The Algorithm’s Approach: Beyond the Obvious
Our model doesn’t just rely on superficial indicators like shared photos or geotags. It digs deeper into less-discussed factors, some of which are derived from international studies, such as those pioneered in the UK to combat similar fraud. Here’s what we analyze:
- Demographics:
- Age disparities: Accounts linked to fraudulent activity often show unusual age gaps between spouses (e.g., a 45-year-old sponsor with a 21-year-old spouse).
- Gender patterns: Certain behaviors tend to cluster along gender lines, such as females posting luxury items after quick marriages or males sharing vacation-style photos without their “spouse” present.
- Timing:
- Marriage filing timelines: Patterns where a marriage follows visa denials or near-expiration of residency statuses.
- Account activity spikes: Posting frequency surges around weddings but little to no interaction afterward.
- Cultural Mismatches:
- While not determinative, flagged accounts often show visible cultural differences between couples, paired with behaviors inconsistent with genuine relationships (e.g., no shared friends or family in photos).
- Financial Indicators:
- Sudden changes in lifestyle: Posts showing luxury vacations, designer items, or unexplained wealth shifts often raise red flags.
- Overlapping recruiters, immigration consultants and/or paralegals: Accounts that appear connected to multiple high-risk relationships are tracked closely.
- Second-Degree Connections:
- Our network mapping feature detects clusters of accounts that frequently interact with known fraud participants. This is how Carisimo’s connections were flagged as high-risk, even when they attempted to appear unaffiliated.
Bias in Fraud Detection: A Necessary Reality
Unlike other systems hampered by fears of bias accusations, VAWA Watch embraces bias as a strategic tool. Our algorithm is admittedly biased, and it doesn’t pretend that fraud is equally distributed across all demographics, cultures, or behaviors.
- Age and financial patterns matter: A 50-year-old sponsor with a sudden young spouse is far more likely to be fraudulent than two 30-year-olds marrying after years of documented dating.
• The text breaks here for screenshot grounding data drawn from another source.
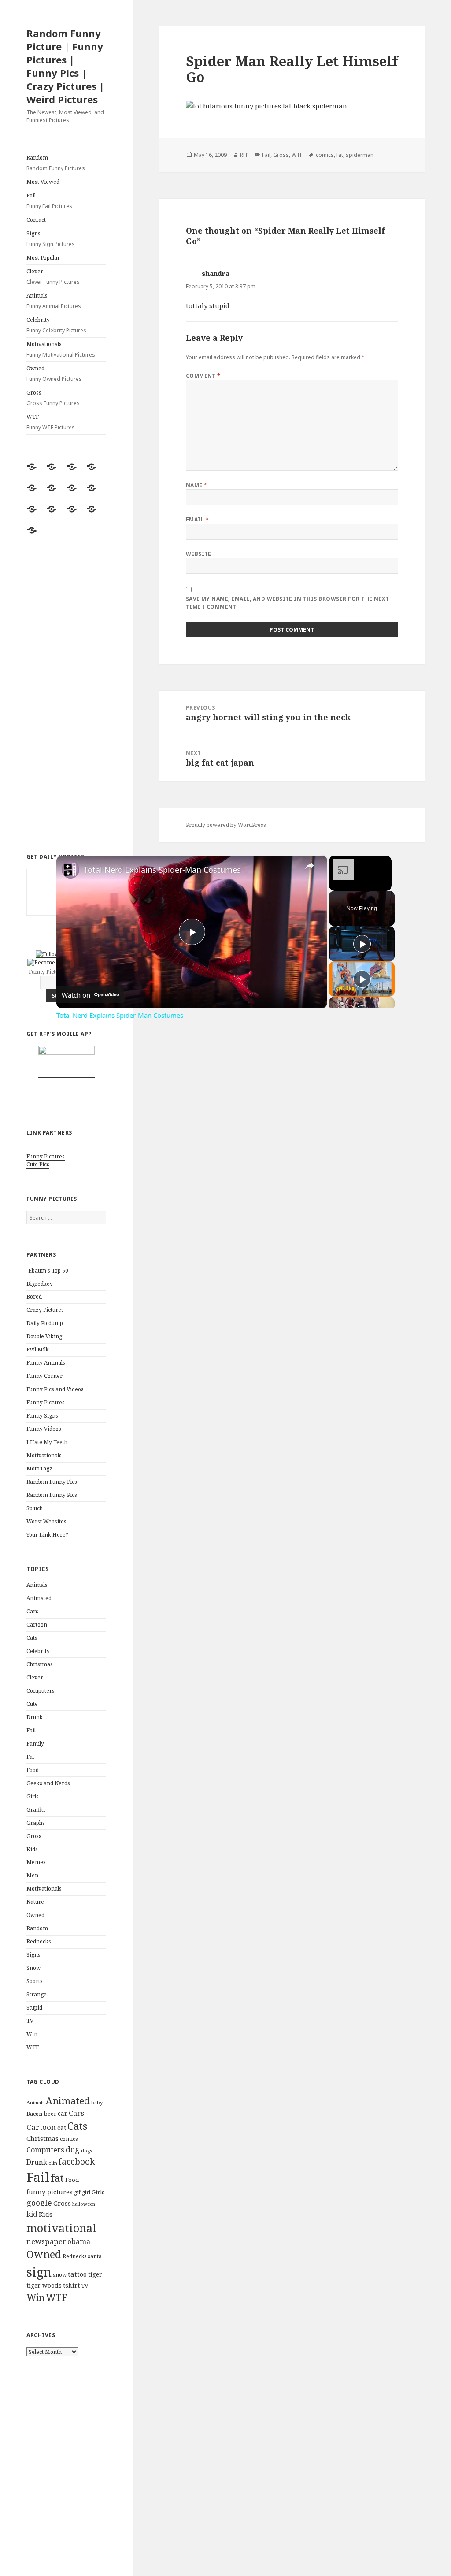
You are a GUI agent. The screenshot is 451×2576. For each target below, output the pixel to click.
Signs (50, 239)
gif (77, 2192)
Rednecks (38, 1941)
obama (78, 2241)
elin (52, 2162)
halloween (83, 2204)
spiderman (359, 155)
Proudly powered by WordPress (226, 825)
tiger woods (44, 2285)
- Cultural data is relevant: Certain fraud markers appear more frequently in specific communities or immigration pathways, and ignoring these trends undermines the system’s effectiveness.
- Behavioral profiling works: Whether it’s posting patterns, tagged locations, or shifts in lifestyle, the algorithm unapologetically uses these biases because they are based on hard data, not politics.
“We aren’t afraid to follow the data, even when it’s uncomfortable,” one VAWA Watch researcher said. “Our goal isn’t to be politically correct or to play social engineers—it’s to give DHS the tools to dismantle these underground marriage networks in a cost-effective way.”
For those connected to Carisimo’s network, this analysis serves as a stark warning. AI technology doesn’t stop at the surface—it digs into the metadata, behavioral patterns, and even hidden connections. Deleting photos or locking down accounts won’t erase the digital trail. Once flagged, even private accounts leave enough traces for secondary analysis.
For high-risk accounts flagged in Carisimo’s network, scrutiny by both AI and federal investigators is inevitable. If you’ve interacted with her on social media and know about—or participated in—fraudulent activity, consider this your warning: the walls are closing in.
What This Means for the Future
This case isn’t just about one person—it’s about redefining how fraud is detected and prosecuted. VAWA Watch’s predictive AI model is setting a new standard, and while some may critique the bias it employs, the numbers speak for themselves. Fraud is being caught faster, networks are being dismantled, and those connected to schemes like Carisimo’s are learning the hard way: social media isn’t as private as they think.